Billy Goats At My Door
Saturday, June 2, 2012
June 2, 2012 - Gunnison, Monarch Pass and Leadville.
June 2, 2012 - Gunnison, Monarch Pass and Leadville. Tonight finds us above Leadville - no small feat inasmuch as Leadville is 10,200 feet above sea level - in Molly Brown campground, a part of the National Forest Service. Molly Brown, you'll recall, was the wife of a wealthy Leadville miner. She is best known for surviving the Titanic disaster and cajoling the passengers in her lifeboat to return and pick up other passengers swimming in the icy sea. A play and movie characterize her as "The Unsinkable Molly Brown."
The campground is nice. It is located on Turquoise Lake, a large body of pretty green water. There are no services here. That's fine. We don't need no stinking services. Harvey has all we need.
I cooked pork loins on the grill tonight along with potatoes and onions. It wasn't bad. I've had worse and paid a lot more for the privilege.
We visited the old Farm and Home cabin this morning on the Taylor River. It has changed over the nearly 40 years since we stayed there with a one-year-old Casey. The green asbestos siding has been replaced with redwood. The old one-car garage is now a two-car garage. Otherwise, it looks much the same. There were six bedrooms along a long corridor between the garage and the living area. The home bends at a 45 degree angle where the living area begins. The living room is lined with windows. We had a good time there on our first family vacation.
We crossed over Monarch Pass again coming back to Leadville. Annie gets nervous on passes. I noticed she was leaning toward the middle of the van. "Why are you leaning this way?" I queried.
"I am trying to use my weight to keep the van from rolling off into the ravine," was her response. I don't think her slight weight mattered all that much.

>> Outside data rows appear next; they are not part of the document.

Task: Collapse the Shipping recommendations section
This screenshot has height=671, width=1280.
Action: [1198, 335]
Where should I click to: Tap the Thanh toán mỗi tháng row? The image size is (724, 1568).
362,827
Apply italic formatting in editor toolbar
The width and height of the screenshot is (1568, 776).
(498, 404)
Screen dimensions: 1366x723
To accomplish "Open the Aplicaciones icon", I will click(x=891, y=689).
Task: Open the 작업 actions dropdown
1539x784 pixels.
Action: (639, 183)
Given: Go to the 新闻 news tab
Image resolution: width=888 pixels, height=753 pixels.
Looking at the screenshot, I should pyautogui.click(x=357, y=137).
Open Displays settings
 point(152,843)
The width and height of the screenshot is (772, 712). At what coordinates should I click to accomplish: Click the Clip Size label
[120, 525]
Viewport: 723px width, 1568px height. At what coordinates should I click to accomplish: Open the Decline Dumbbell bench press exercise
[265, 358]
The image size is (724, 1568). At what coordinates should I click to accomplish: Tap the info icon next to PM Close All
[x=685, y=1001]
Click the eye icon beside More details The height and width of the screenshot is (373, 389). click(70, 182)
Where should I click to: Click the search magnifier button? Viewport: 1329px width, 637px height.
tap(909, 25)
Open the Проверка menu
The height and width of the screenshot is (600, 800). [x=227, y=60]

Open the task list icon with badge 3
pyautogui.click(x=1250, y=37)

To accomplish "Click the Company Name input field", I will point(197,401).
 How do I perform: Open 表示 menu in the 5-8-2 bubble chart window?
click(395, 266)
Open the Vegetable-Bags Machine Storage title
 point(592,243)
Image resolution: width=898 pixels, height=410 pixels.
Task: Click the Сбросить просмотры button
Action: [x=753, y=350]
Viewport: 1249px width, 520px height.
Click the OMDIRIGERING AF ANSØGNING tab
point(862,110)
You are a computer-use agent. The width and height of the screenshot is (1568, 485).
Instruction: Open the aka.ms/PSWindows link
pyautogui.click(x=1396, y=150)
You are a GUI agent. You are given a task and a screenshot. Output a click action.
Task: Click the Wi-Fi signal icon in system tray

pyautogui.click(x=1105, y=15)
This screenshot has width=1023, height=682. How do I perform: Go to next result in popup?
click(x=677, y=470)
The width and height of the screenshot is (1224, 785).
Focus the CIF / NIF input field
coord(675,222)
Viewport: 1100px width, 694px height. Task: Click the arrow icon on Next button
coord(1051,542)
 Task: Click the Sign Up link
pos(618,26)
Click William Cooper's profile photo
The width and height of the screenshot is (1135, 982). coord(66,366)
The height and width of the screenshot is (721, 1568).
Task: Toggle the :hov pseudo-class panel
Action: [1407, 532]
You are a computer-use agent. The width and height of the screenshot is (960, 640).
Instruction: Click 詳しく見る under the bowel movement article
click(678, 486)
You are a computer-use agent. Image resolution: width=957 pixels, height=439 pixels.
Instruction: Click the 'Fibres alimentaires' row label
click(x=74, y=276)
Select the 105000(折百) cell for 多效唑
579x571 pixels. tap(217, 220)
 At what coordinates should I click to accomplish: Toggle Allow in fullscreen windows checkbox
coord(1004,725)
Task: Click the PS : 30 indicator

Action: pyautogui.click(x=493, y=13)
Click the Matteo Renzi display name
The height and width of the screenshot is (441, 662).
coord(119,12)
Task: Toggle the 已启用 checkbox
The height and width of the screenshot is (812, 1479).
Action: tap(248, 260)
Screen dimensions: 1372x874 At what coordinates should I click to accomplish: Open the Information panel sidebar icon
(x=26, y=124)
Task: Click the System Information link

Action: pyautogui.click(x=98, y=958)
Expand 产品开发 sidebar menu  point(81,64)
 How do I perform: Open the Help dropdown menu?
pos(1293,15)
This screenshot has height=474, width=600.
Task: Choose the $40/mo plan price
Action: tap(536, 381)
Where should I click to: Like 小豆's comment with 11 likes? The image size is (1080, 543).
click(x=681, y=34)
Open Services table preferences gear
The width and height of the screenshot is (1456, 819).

We passed a biker near the top of the mountain. We stopped at the top and found his companion, a woman, probably in her sixties. She was admiring Harvey and we struck up a conversation. It turns out that she was raised in Fairway, KS, in a white house across from the old mission. She and her husband, the straggling cyclist we passed, began their ride in San Francisco and planned to finish it in Pueblo, CO, another 100 miles or so from the pass.
He soon joined us. They are retired from the information technology field. They mentioned that they have hiked the Mexico-to-Canada Pacific Crest Trail five times. I looked it up. That trail is over 2000 miles long and passes through six of the seven ecozones including high and low deserts and rain forrests. I guess I belive them. It seems pretty incredible that they would have done it five times. They looked to be in shape to have done it.
We may stay here again tomorrow night. There is a lot of history in Leadville and we'd like to explore the town on foot. And, why not? We have nothing else to do.